(Input Opens)

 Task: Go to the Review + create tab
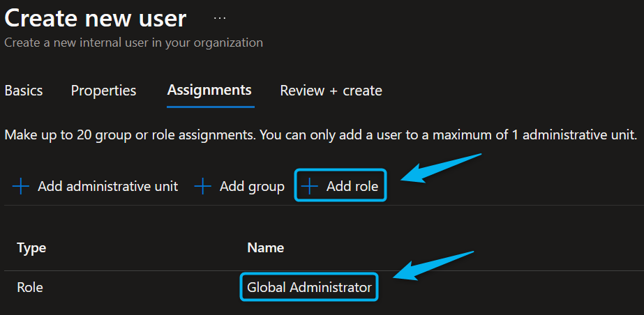coord(331,91)
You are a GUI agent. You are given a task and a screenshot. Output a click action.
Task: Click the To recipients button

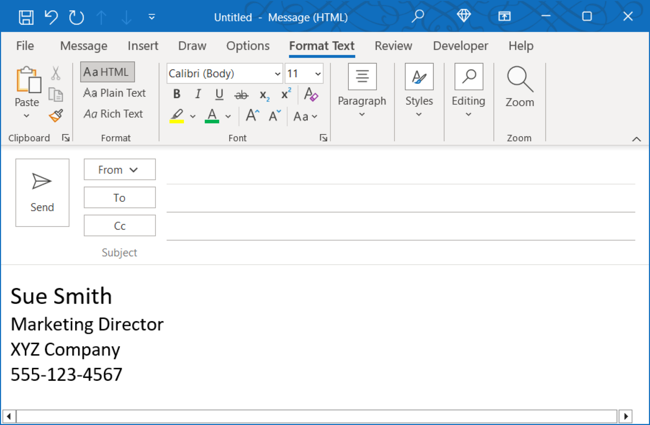point(119,198)
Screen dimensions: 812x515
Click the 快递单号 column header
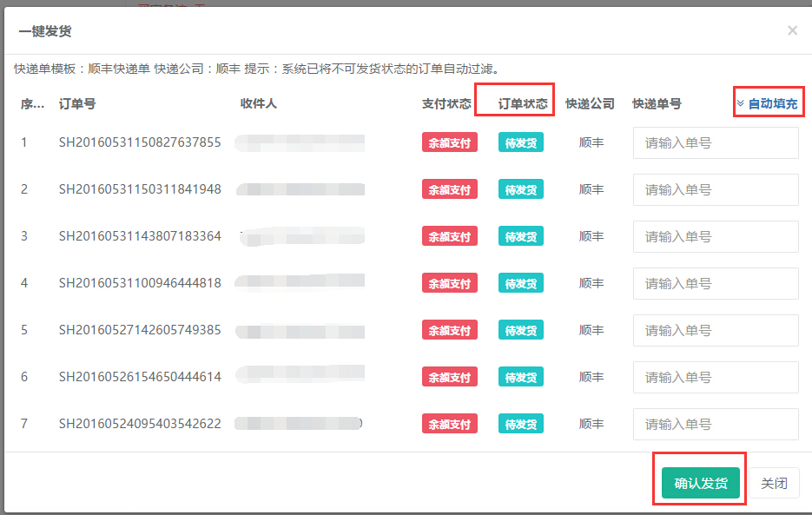657,104
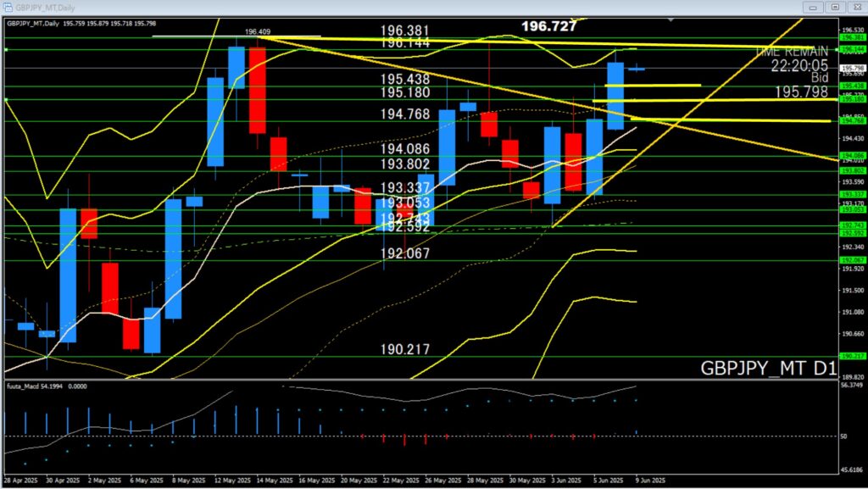
Task: Click the white 195.798 current bid price tag
Action: (851, 68)
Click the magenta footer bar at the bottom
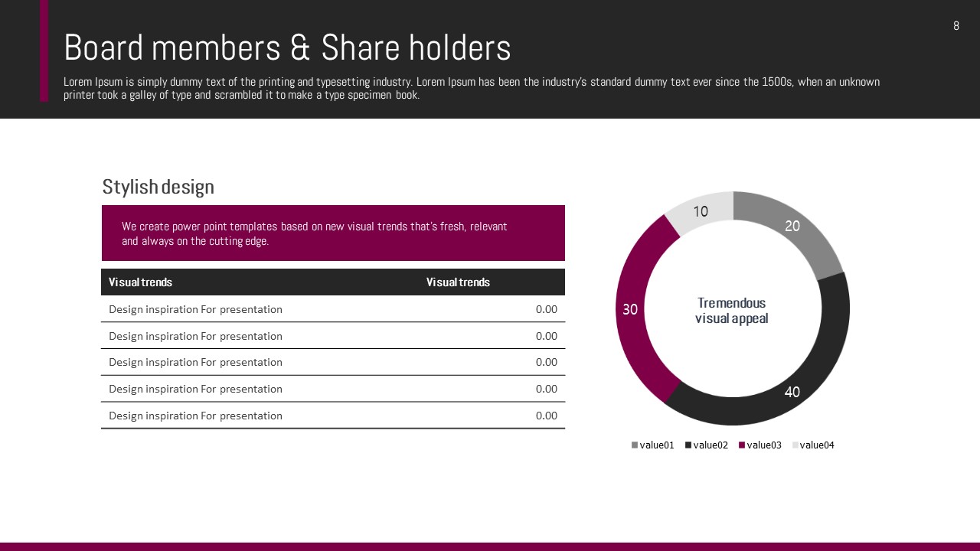Image resolution: width=980 pixels, height=551 pixels. 490,546
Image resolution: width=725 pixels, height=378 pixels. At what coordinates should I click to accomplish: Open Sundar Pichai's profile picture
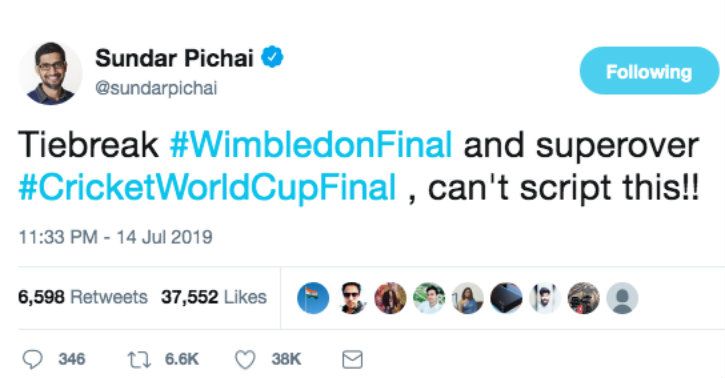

(Input Closes)

**Work request**
Repeat the material exactly as it reads, without any of its pictures.

**Response to this task**
 Task: Go to the Review + create tab
coord(331,91)
You are a GUI agent. You are given a task and a screenshot. Output a click action.
Task: Click the To recipients button

point(119,198)
Screen dimensions: 812x515
Click the 快递单号 column header
657,104
Task: Click the white 195.798 current bid price tag
Action: (851, 68)
Click the magenta footer bar at the bottom
Image resolution: width=980 pixels, height=551 pixels. 490,546
Image resolution: width=725 pixels, height=378 pixels. At what coordinates should I click to accomplish: Open Sundar Pichai's profile picture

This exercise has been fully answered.